**Text for analysis**
---------------

Volume 7, No. 4 • Winter 1992

Reflections on Patient Safety

Mary R. Locke, CRNA

To the Editor

One of the big factors affecting patient safety today is the problem of the substance-abuser being allowed to continue to administer anesthetics and to be responsible for patients’ lives. I have been at institutions (hospitals) in my career, where I had become aware that the CRNA was abusing drugs while administering a general anesthetic. Needless to say, the rest of the staff learned what happened and the person, usually a repeater, would be sent off to the rehab place on a little six week vacation, and then returned to the fold. In discussing this situation with peers, most of us felt we would not even let these CRNAS put us to sleep, let alone anyone we loved. You are always aware of your drugs, too, when these people relieve you (that is if you feel comfortable enough to let them). With the repeat abusers also signing your charts, they may involve you in any liability on their parts also. I believe substance abusers in the medical field, who have been in a high position of trust and who have accessibility to narcotics, etc., should go to 0 just like we insist our common folk do after being caught in possession of marijuana or cocaine. I also believe that part of the anesthesia consent should be to inform the patient that the CRNA and/or anesthesiologist was a former substance abuser.

Another situation that I feel needs looking into is the preparation of the patient for colonoscopy and gastroscopy. In many hospitals these days, the patients are given sedation during these procedures, having IV’s started, and being monitored for BP, HR, and oxygen saturation. Yet, these patients who are done as outpatients have no lab work, EKG, or chest film. Not all of these patients are classified ASA 1. The risk is that patients come in who are in poor health and former CABG patients with no labs or EKGs. I feel more needs to be done to address that issue. These procedures are indeed stressful to these patients and proper lab work and at least an EKG would serve as a beneficial guideline to prepare for anything unforeseen happening.

---------------

**Records provided**
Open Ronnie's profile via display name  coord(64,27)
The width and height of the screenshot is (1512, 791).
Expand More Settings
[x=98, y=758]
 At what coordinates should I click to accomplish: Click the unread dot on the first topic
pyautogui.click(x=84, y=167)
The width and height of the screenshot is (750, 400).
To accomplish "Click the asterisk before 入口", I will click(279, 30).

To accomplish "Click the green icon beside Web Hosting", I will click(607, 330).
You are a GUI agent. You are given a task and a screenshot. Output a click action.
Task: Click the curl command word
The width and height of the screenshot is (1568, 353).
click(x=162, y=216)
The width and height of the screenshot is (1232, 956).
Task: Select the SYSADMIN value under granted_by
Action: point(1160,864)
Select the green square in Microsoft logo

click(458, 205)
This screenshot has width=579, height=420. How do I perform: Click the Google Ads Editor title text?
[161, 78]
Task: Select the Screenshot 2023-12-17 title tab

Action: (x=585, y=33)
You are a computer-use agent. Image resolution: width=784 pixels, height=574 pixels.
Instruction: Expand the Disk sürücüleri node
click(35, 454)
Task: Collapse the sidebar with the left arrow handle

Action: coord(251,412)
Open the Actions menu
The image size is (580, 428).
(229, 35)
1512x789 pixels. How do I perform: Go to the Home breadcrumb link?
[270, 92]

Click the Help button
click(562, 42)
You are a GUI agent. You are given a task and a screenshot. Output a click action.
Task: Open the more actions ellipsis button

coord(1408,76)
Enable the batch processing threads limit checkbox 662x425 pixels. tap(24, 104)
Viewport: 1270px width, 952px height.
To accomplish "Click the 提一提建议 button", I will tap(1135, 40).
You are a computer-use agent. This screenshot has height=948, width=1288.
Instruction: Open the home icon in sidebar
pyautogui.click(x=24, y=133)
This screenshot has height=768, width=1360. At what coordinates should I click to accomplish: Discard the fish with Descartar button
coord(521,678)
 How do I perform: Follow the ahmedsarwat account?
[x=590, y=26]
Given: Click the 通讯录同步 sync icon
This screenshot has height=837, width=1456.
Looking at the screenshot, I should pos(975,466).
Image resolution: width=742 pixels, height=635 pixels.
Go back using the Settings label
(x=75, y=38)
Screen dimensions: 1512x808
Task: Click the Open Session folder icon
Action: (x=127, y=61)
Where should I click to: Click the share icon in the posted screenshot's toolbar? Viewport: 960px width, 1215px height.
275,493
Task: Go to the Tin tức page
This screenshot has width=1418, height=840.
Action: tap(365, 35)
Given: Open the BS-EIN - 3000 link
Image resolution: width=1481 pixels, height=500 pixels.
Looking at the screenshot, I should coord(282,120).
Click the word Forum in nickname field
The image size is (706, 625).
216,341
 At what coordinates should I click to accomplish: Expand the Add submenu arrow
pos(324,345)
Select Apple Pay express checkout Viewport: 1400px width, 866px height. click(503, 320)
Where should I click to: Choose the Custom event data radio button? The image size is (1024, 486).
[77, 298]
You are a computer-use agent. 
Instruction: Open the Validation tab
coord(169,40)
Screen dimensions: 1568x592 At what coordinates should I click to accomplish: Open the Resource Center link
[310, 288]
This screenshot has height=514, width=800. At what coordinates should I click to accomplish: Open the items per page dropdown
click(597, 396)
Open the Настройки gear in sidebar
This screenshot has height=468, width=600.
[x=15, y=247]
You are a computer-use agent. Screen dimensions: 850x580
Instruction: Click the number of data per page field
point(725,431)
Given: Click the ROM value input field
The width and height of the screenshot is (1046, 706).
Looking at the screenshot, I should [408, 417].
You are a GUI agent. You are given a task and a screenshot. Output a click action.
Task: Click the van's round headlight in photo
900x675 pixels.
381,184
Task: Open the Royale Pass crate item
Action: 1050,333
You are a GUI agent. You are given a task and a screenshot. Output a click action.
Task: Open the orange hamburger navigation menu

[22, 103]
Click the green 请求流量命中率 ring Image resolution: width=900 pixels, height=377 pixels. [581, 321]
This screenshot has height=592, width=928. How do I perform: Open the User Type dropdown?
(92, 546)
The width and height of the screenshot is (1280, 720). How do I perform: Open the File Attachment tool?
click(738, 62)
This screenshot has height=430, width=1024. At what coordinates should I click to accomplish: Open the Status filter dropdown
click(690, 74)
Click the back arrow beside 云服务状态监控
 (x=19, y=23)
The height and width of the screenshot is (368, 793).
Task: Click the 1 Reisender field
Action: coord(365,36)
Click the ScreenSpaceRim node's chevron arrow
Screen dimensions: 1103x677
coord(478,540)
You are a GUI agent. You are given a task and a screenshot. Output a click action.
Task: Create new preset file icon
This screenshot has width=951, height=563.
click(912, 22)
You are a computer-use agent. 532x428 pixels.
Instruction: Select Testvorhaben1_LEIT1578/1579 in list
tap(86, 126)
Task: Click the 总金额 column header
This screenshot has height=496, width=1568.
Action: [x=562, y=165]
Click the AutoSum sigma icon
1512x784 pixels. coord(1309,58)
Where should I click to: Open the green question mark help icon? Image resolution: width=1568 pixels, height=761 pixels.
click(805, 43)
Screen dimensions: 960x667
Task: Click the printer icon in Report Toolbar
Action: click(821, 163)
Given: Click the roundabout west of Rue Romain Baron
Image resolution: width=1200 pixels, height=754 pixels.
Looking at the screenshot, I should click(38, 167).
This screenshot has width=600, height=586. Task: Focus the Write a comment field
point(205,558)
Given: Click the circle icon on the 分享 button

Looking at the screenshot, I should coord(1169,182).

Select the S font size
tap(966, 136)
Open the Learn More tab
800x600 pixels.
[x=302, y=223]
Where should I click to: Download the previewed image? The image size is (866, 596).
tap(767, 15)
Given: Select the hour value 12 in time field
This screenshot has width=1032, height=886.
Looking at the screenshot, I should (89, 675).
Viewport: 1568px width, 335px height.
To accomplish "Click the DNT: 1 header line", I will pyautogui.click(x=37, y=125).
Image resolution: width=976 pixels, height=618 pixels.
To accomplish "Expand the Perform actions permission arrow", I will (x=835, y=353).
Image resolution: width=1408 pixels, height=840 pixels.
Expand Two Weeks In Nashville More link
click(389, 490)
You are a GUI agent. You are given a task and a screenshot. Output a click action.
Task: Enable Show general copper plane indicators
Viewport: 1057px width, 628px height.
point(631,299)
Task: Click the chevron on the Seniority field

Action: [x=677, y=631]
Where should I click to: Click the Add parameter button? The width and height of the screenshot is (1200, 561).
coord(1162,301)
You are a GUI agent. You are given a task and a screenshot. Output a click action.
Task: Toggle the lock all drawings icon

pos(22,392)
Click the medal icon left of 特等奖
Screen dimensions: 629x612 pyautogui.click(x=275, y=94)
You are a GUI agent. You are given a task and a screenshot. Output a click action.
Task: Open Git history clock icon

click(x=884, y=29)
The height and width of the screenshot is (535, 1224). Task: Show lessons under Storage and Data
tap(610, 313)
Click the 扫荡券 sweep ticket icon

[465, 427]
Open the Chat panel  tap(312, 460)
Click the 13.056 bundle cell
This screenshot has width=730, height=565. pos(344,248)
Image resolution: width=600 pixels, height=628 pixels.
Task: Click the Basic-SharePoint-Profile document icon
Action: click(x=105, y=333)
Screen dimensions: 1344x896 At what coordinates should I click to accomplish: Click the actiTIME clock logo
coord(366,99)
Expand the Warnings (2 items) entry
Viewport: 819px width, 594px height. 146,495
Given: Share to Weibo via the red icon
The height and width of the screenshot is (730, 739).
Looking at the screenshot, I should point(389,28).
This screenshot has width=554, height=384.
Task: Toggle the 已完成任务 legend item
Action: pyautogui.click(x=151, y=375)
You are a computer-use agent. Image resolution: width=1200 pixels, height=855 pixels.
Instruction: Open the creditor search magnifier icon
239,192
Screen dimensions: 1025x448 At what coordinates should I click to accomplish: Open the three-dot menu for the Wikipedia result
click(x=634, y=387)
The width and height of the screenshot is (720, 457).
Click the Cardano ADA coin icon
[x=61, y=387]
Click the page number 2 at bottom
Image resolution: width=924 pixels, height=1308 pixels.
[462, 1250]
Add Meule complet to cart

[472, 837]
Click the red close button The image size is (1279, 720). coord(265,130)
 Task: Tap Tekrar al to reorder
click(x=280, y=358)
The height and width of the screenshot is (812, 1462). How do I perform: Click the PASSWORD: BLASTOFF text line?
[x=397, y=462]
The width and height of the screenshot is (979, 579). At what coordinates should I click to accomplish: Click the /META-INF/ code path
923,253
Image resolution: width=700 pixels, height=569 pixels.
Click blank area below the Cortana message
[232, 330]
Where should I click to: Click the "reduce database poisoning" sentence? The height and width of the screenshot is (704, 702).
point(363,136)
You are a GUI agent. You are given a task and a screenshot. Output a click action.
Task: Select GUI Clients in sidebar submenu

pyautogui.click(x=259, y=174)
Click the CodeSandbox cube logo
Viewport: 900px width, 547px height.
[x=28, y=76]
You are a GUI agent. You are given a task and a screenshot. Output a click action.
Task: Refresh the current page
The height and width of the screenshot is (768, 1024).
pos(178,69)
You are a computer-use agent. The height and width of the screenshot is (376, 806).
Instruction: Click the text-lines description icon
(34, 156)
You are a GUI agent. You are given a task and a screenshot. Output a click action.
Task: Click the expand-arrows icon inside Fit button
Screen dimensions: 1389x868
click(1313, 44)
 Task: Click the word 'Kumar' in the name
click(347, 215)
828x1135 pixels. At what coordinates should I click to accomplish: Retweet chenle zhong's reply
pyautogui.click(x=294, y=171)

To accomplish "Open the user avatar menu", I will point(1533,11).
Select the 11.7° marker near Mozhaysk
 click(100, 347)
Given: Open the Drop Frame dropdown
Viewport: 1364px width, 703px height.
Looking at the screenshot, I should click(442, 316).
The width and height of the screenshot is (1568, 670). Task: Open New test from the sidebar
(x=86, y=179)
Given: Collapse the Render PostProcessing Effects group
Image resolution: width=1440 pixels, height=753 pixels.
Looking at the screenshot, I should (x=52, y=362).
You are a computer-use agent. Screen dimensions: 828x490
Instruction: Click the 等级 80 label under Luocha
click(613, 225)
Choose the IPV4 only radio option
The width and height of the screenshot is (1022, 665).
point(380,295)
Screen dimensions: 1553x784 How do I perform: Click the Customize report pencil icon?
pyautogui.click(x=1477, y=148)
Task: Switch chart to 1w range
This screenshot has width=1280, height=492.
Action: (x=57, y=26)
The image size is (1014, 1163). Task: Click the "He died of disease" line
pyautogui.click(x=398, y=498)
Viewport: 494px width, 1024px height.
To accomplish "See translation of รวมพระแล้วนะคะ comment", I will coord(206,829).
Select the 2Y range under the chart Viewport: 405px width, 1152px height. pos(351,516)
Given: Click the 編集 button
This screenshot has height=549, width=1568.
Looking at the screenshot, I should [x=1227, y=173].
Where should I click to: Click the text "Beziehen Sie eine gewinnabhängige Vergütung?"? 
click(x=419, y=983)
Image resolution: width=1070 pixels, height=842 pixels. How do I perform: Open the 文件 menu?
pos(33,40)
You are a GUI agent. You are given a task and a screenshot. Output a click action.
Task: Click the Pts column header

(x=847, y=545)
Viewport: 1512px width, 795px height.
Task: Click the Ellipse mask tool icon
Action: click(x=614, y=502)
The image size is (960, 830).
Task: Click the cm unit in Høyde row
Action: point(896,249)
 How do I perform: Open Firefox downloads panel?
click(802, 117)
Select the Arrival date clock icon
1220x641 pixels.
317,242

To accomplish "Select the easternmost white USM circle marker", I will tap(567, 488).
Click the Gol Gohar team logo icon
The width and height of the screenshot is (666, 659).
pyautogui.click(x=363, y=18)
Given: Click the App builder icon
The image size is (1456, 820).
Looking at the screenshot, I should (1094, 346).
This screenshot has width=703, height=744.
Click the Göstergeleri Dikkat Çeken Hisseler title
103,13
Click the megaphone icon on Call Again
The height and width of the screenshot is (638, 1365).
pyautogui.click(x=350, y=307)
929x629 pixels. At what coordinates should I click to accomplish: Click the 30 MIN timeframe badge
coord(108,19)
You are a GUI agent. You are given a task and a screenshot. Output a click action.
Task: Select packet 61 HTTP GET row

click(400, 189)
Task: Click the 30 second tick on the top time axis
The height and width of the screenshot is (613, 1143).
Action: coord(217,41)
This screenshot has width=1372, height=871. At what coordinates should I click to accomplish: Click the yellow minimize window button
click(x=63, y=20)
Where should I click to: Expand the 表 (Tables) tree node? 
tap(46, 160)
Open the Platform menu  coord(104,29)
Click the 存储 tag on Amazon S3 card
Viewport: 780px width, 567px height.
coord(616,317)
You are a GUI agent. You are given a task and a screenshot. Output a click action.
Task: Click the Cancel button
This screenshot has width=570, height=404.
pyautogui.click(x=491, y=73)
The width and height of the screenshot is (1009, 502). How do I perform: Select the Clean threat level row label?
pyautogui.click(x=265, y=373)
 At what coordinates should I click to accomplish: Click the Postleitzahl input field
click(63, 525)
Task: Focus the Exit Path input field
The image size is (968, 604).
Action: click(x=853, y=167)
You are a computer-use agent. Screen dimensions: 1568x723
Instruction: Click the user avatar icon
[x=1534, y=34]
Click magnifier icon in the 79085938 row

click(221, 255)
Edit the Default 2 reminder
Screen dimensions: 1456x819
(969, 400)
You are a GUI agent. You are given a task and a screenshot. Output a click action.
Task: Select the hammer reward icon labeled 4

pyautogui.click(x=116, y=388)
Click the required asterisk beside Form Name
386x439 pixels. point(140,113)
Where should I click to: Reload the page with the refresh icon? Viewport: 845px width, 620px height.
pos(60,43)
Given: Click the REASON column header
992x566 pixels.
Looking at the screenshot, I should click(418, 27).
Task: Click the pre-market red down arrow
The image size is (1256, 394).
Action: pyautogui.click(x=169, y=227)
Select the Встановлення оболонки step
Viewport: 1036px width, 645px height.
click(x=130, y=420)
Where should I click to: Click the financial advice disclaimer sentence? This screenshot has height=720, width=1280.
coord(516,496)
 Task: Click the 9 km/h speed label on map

---------------

**The problem**
According to the letter on patient safety, what do outpatients sedated for colonoscopy and gastroscopy go without? The items have nothing to do with the letter on patient safety.

**Output of the task**
They get no lab work, EKG, or chest film.